“Promotores del golpe” de ayer, aliados de mañana

ALIANZAS EN BRASIL AÚN NO SE DEFINEN

Menos de 18 meses des­pués del juicio político a la presidenta Dilma Rousseff, miembros de su Partido de los Trabajadores ya nego­cian alianzas con el partido que usurpó su lugar.

LUCHA

A pesar del persistente en­cono producto de la brutal lucha por el poder del año pasado, los líderes del PT en siete esta­dos negocian en la actuali­dad alianzas electorales con el Partido del Movimiento Democráti­co Brasileño, PMDB, del presidente Mi­chel Temer, el hombre al que Rousseff acusó alguna vez de traición. Hasta la presidenta del PT, Gleisi Hoffman, necesita el apoyo del PMDB para asegurarse la reelección en el Senado.

POLÍTICA

Si bien la política fragmen­tada de Brasil suele derivar en extrañas alianzas loca­les, los acuerdos entre el PT y el PMDB son particular­mente llamativos debido al enfrentamiento por el jui­cio político. Tanto Rousseff como su predecesor, Luiz Inácio Lula da Sil­va, siguen criticando el “golpe” casi a dia­rio en los medios so­ciales, pero los dos exgober­nantes han suavizado su retórica de forma consi­derable en las últimas se­manas. Lula ha hablado pú­blicamente de su “perdón” a quienes apoyaron el juicio político y Rousseff dijo que no se oponía a alianzas con algunos miembros del par­tido de Temer.

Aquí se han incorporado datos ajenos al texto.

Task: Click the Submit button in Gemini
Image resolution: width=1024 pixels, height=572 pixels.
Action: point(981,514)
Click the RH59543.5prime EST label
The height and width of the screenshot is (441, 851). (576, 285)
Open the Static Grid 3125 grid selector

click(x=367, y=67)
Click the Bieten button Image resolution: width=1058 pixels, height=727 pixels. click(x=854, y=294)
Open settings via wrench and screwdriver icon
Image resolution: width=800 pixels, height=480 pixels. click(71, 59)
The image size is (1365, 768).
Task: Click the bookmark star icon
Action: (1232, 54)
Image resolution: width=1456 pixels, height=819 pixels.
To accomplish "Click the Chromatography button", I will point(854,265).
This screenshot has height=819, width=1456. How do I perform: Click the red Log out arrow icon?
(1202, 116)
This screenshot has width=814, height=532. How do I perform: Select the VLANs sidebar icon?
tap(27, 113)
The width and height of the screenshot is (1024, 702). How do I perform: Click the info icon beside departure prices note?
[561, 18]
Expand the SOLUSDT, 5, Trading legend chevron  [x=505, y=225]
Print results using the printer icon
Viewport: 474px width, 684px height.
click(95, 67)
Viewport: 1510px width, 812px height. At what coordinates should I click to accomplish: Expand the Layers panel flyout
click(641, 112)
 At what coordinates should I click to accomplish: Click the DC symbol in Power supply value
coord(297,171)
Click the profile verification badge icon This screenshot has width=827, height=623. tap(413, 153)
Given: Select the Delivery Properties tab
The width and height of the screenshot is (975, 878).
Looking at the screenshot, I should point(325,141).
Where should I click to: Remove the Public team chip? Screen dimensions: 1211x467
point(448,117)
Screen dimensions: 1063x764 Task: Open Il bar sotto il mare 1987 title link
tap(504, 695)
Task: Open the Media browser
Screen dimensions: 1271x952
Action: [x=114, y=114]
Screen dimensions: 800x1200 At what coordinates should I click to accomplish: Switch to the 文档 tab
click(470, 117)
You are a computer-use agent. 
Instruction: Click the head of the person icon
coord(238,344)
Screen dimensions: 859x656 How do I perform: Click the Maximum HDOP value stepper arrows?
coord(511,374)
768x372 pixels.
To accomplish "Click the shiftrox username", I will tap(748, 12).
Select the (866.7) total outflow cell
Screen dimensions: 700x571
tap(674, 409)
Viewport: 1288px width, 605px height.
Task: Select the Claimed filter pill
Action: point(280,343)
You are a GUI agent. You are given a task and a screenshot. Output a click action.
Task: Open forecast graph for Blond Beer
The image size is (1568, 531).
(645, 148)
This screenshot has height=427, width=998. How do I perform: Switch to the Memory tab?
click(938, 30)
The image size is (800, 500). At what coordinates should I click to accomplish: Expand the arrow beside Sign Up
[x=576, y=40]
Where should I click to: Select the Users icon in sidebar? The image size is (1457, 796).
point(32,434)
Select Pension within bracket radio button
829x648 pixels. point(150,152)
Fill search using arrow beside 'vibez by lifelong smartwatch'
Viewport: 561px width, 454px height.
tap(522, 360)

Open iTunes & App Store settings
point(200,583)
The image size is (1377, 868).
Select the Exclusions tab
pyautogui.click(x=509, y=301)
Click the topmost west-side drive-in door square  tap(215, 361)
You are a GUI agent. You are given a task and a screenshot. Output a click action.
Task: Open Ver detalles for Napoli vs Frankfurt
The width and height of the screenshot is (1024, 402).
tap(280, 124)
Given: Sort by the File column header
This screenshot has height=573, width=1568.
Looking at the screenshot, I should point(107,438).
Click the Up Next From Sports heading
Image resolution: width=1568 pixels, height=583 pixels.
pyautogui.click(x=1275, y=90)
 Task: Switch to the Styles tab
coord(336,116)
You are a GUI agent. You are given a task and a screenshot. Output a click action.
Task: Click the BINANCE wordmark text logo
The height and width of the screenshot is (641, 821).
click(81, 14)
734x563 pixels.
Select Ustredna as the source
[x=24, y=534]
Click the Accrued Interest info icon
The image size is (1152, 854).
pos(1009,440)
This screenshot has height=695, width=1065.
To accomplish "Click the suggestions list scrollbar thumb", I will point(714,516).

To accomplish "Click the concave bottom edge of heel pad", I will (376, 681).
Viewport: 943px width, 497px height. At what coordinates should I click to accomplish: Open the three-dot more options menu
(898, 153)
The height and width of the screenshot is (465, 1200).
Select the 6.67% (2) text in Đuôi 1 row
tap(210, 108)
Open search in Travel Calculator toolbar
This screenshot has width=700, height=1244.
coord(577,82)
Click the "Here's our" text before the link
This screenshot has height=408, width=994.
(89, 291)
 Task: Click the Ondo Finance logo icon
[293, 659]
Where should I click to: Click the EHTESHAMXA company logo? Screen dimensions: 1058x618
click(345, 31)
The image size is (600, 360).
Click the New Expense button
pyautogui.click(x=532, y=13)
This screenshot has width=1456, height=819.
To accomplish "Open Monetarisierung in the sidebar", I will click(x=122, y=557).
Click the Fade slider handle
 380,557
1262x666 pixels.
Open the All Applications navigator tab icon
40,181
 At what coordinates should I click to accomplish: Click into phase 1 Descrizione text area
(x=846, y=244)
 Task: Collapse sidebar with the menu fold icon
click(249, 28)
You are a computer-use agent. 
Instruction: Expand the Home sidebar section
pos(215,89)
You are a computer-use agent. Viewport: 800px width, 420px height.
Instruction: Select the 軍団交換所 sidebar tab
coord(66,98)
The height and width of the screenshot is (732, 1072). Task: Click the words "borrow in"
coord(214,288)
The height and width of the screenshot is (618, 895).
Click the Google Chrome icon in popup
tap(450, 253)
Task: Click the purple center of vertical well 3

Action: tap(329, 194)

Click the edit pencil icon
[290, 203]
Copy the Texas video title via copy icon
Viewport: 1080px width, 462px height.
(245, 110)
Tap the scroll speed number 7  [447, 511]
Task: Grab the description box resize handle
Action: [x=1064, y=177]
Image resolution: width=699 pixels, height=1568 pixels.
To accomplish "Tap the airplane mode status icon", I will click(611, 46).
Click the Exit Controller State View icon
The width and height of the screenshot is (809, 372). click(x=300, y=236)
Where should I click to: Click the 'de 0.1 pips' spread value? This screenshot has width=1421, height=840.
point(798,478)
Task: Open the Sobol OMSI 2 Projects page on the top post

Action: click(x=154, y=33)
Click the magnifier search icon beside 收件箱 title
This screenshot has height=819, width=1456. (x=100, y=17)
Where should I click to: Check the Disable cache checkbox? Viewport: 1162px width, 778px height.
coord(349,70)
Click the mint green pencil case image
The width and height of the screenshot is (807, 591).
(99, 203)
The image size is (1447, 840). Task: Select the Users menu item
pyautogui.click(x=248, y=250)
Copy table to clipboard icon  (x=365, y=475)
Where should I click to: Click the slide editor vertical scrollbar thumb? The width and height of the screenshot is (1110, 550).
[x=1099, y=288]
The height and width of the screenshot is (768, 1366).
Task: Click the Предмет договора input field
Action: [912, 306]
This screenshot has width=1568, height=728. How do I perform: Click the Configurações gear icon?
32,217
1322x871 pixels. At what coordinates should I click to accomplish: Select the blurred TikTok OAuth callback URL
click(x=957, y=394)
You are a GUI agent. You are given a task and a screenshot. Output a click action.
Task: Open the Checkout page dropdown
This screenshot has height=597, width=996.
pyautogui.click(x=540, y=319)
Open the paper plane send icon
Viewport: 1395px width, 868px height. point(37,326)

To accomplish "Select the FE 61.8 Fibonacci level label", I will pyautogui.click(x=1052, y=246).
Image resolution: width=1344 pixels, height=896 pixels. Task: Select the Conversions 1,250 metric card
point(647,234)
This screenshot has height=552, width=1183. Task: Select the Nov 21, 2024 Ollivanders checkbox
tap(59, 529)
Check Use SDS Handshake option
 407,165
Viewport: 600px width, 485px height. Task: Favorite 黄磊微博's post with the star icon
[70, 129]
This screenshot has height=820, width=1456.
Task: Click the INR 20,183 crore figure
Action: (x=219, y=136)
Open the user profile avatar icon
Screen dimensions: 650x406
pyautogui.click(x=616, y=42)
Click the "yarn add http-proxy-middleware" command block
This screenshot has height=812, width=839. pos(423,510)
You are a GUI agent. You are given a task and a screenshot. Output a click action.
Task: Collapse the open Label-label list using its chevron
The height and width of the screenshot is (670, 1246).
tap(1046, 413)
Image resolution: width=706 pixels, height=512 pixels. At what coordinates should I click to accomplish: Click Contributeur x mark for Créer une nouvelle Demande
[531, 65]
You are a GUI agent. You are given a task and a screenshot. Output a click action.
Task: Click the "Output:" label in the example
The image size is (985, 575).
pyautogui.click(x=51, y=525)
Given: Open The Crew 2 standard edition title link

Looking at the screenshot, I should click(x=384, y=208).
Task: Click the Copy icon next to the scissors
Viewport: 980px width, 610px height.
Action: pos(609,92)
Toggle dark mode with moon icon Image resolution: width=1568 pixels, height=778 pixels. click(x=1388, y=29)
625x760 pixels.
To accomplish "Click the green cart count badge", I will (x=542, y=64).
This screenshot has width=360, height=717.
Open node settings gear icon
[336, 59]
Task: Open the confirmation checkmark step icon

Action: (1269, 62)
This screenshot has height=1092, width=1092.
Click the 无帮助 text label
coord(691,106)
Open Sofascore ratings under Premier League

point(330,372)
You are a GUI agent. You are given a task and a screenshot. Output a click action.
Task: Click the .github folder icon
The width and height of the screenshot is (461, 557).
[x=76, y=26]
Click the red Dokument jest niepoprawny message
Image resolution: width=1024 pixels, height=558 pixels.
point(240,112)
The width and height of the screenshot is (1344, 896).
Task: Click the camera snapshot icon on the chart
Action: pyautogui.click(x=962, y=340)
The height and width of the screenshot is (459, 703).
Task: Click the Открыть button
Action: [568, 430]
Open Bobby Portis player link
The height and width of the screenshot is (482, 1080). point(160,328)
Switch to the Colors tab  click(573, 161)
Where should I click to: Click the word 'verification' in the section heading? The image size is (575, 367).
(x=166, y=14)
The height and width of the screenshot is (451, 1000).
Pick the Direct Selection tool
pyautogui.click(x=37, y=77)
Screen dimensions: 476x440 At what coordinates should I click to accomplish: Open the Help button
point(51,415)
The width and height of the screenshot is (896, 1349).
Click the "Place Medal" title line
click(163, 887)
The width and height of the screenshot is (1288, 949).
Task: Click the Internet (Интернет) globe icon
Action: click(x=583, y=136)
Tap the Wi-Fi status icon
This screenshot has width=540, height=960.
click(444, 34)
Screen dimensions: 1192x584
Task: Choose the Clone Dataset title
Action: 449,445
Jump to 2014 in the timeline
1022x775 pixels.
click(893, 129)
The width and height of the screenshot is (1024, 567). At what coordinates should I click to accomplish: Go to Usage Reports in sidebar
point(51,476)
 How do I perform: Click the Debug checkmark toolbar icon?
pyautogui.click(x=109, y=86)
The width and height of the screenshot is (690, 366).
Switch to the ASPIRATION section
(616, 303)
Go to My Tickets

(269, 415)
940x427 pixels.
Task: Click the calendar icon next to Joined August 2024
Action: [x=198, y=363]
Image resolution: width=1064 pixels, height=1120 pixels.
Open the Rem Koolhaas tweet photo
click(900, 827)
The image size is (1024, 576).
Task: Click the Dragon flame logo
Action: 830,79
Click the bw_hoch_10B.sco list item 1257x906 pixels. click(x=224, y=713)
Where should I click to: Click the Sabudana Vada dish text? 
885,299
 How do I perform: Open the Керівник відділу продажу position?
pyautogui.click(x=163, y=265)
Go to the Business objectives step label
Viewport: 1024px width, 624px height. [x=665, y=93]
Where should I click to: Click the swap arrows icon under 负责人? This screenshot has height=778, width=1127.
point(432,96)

“Tenemos que crear un clima de reunifica­ción”, dijo hace poco Rousseff a Deutsche We­lle. “No puede haber un clima vengativo”.

A pesar de mencionar a un par de senado­res del PMDB que se opu­sieron a su juicio político, Rousseff admitió que “sería difícil formar una alianza con el PMDB en el plano na­cional”.

DECLARACIÓN

El ejecutivo nacional del PT aún no ha declarado su posición oficial en relación con las alianzas para 2018. En las elecciones muni­cipales del año pasado, el partido aconsejó a sus filia­les regionales evitar acuer­dos con el PMDB. En cuanto al PMDB, Romero Jucá, el presidente del partido, dijo a Bloom­berg que prohibir alianzas es algo que no está en el espíritu del par­tido. “No hay ni habrá pro­hibición alguna al respecto por parte de la dirección nacional del PMDB”, dijo Jucá.

El pragmatismo es vital si los dos partidos quieren mantener su condición de los más grandes de Brasil, según el analista político André Pereira César. A pe­sar del posible incremento de la polarización política en Brasil el año próximo, es probable que los dirigentes partidarios mantengan la cabeza fría.